A Castellane, Jean-Claude et Tom Fraizy, père et fils, ont lancé, avec l’aide de la municipalité, près de 40 000 euros de travaux de terrassement et de dragage pour sauver leur saison estivale. Le snack Sirocco et la cahute de location pieds dans l’eau, que la famille exploite depuis trente-cinq ans, sont désormais à 200 mètres du rivage où les clients embarquent sur les pédalos. « On a aussi acheté des talkies-walkies pour communiquer », s’amuse le plus jeune, 32 ans. L’aîné, 68 ans, note les petits tourbillons de poussière qui n’existaient pas avant, la température de l’eau qui a grimpé de presque 5 degrés… Autant de changements susceptibles de rebuter la clientèle, craint-il. Déjà, cet historique du lac constate que les habitués de la Côte d’Azur, « ceux qui viennent pour une journée », ne sont pas là cette année.
« Pour l’instant, nous n’avons pas de baisse de fréquentation, et cela sera une très bonne saison », se rassure le maire de Castellane, Bernard Liperini, dont la commune de 1 600 habitants vit essentiellement du tourisme. L’élu n’en cache pas pour autant ses inquiétudes : « Aujourd’hui, on touche le réchauffement climatique du doigt. C’est brutal », déplore-t-il. Cet été, la municipalité doit, pour la première fois, ravitailler en eau des hameaux dont les sources sont à sec. « Cela risque aussi de remettre en cause le plan d’urbanisme. Dans certains quartiers, si on me présente un permis de construire avec une piscine, je vais réfléchir à deux fois », ajoute le maire.
« Le climat nous pousse à une meilleure gestion de la ressource, car on sait que le cas de figure que nous vivons cet été est appelé à se multiplier », abonde M. Espitalier, son collègue de Quinson. A la tête du SAGE et en tant que vice-président de l’Agora, ce « parlement de l’eau » mis en place par le conseil régional Provence-Alpes-Côte d’Azur, l’élu prêche, dans des « réunions parfois tendues », pour une utilisation plus solidaire des eaux du Verdon. Pour lui, une partie de la solution se situe bien loin des lacs, dans des territoires en aval « qui ne font pas les économies d’eau qu’ils devraient faire ».

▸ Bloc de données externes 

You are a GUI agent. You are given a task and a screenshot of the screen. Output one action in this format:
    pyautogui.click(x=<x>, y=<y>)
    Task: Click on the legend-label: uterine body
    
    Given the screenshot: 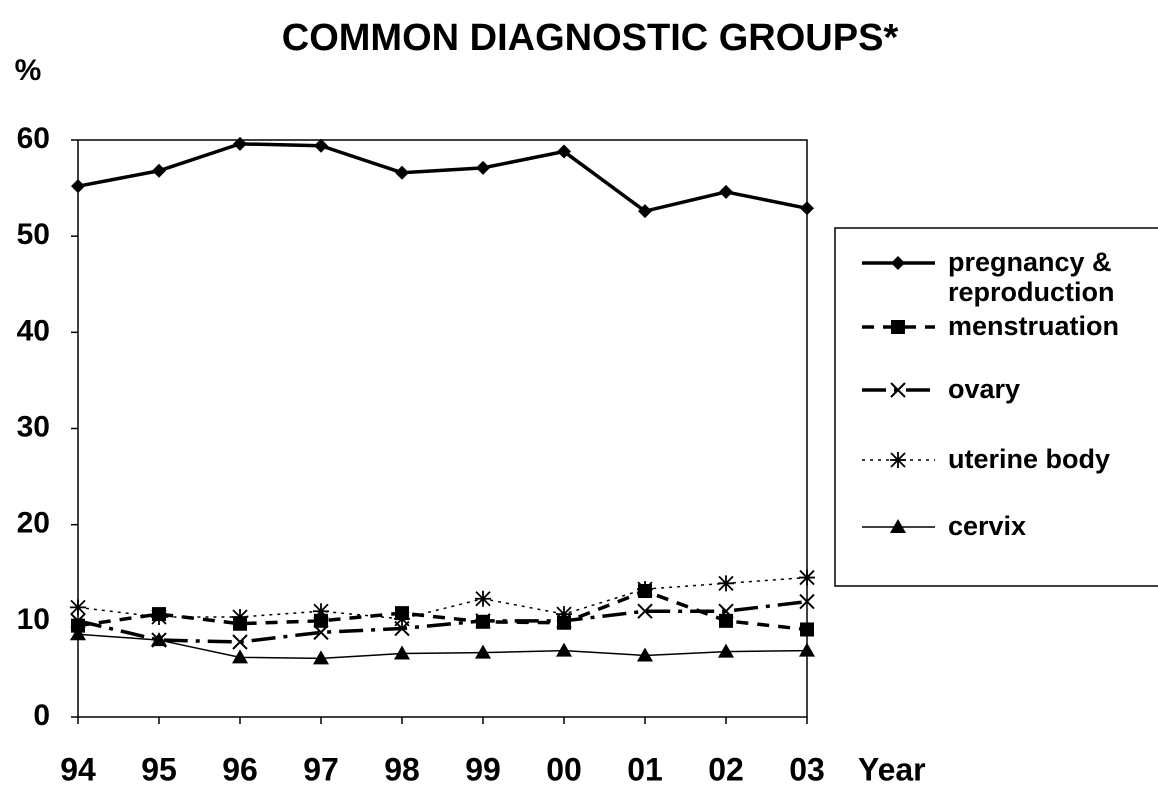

L’élu alpin cite les grandes aires de production agricole des Bouches-du-Rhône, notamment la plaine de la Crau, qui, dit-il, « utilisent encore des méthodes archaïques d’irrigation ». En 2021, le conseil régional a engagé 28 millions d’euros dans la modernisation de ces réseaux hydrauliques agricoles. Au bord du lac de Castillon, entre deux locations de paddle, Inès Flores ne croit guère à une prise de conscience générale. « Ce qui nous inquiète, c’est l’avenir. Car on sait bien que les priorités sont l’électricité, l’eau potable et l’irrigation en aval… Pas le tourisme des lacs », résume-t-elle.